CONSIGNE A |
Recopiez le passage du texte sur Sévère d'Antioche qui commence par « Sévère qui avait » et se termine par « en Pamphylie, Epiphane. ».
CONSIGNE B |
Poursuivez le texte sur Sévère d'Antioche à partir de l'endroit où il s'arrête.

EXTRAIT DU TEXTE |
────────────────────────────────────────

Qui était Sévère d'Antioche ? un Père de l'Eglise du Ve-VIe siècle, né en Pisidie vers 465, et mort à Xoïs
en Égypte le 8 février 538. Il fut patriarche d'Antioche du 18 novembre 512 au 29 septembre 518, période de grands troubles
du fait du monophysisme (réponse au nestorianisme ?) qui alors agitait l'Eglise.
Sévère qui avait fait de très bonnes études, notamment à Alexandrie - comme c'était l'usage pour les fils de bonne famille -
renonce à la carrière mondaine et brillante qui lui était promise pour devenir moine, d'abord dans un couvent fondé par
l'évêque monophysite Pierre l'Ibère à Maïouma (port de Gaza). Mais, très vite il se retire avec un seul compagnon
dans le désert entre Gaza et Jérusalem où il se livre à une ascèse rigoureuse. Recueilli dans un
état de très grande faiblesse du fait de la rigueur de ses jeûnes (il gardera toute sa vie des séquelles de ces excès),
après un séjour dans un monastère de la région, il retourne à Maïouma, où il vit alors en solitaire. Lorsqu'il reçoit son
héritage, il consacre celui-ci à la fondation d'un monastère dont il devient le supérieur (toujours à
Maïouma). Il est alors appelé et ordonné prêtre par l'évêque monophysite de Magydos en Pamphylie, Epiphane.
Dans cette Eglise du VIe siècle, Sévère et ses compagnons furent accusés de monophysisme et chassés de leurs murs.

────────────────────────────────────────

DOCUMENTS FOURNIS |

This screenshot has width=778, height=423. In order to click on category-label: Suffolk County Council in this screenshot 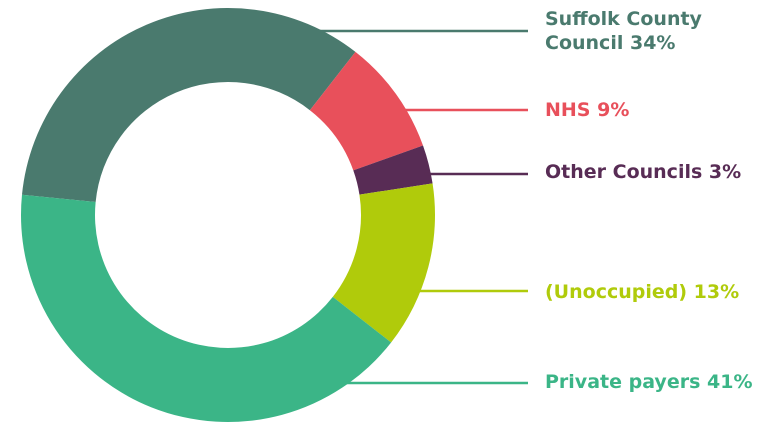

────────────────────────────────────────

VOTRE RÉPONSE A |
Sévère qui avait fait de très bonnes études, notamment à Alexandrie - comme c'était l'usage pour les fils de bonne famille -
renonce à la carrière mondaine et brillante qui lui était promise pour devenir moine, d'abord dans un couvent fondé par
l'évêque monophysite Pierre l'Ibère à Maïouma (port de Gaza). Mais, très vite il se retire avec un seul compagnon
dans le désert entre Gaza et Jérusalem où il se livre à une ascèse rigoureuse. Recueilli dans un
état de très grande faiblesse du fait de la rigueur de ses jeûnes (il gardera toute sa vie des séquelles de ces excès),
après un séjour dans un monastère de la région, il retourne à Maïouma, où il vit alors en solitaire. Lorsqu'il reçoit son
héritage, il consacre celui-ci à la fondation d'un monastère dont il devient le supérieur (toujours à
Maïouma). Il est alors appelé et ordonné prêtre par l'évêque monophysite de Magydos en Pamphylie, Epiphane.

VOTRE RÉPONSE B |
Il se rendit à Constantinople en 508 avec 200 moines pour défendre sa cause devant l'empereur Anastase. Il obtint d'être
reçu par celui-ci et acquit un grand ascendant sur lui. Il resta dès lors à Constantinople jusqu'à la fin de l'année 511 et ne
revint en Orient que pour assister au concile provincial de Sidon. Finalement, Sévère fut élevé au patriarcat
d'Antioche en 512 après la déposition de Flavien II, qui était lui soupçonné de nestorianisme. On perçut nettement cette
protection dont Anastase entoura de nombreux moines monophysites comme signe de son ralliement au monophysisme. De fait,
le patriarcat de Sévère ne dura guère ; à la mort d'Anastase le nouvel empereur était dans la ligne de Chalcédoine et Sévère
dut s'enfuir et retourner à Alexandrie, grande ville du monophysisme. Il tenta brièvement de retourner à Antioche, mais arrêté, il put
s'échapper et retourner en Egypte, grâce à la protection de l'impératrice. C'est là qu'il termina sa vie, mais il fut
longtemps considéré par de nombreux habitants d'Antioche comme leur patriarche légitime.Il est considéré comme l'un des
principaux théologiens et un saint par l'Église syriaque orthodoxe et par l'Église copte.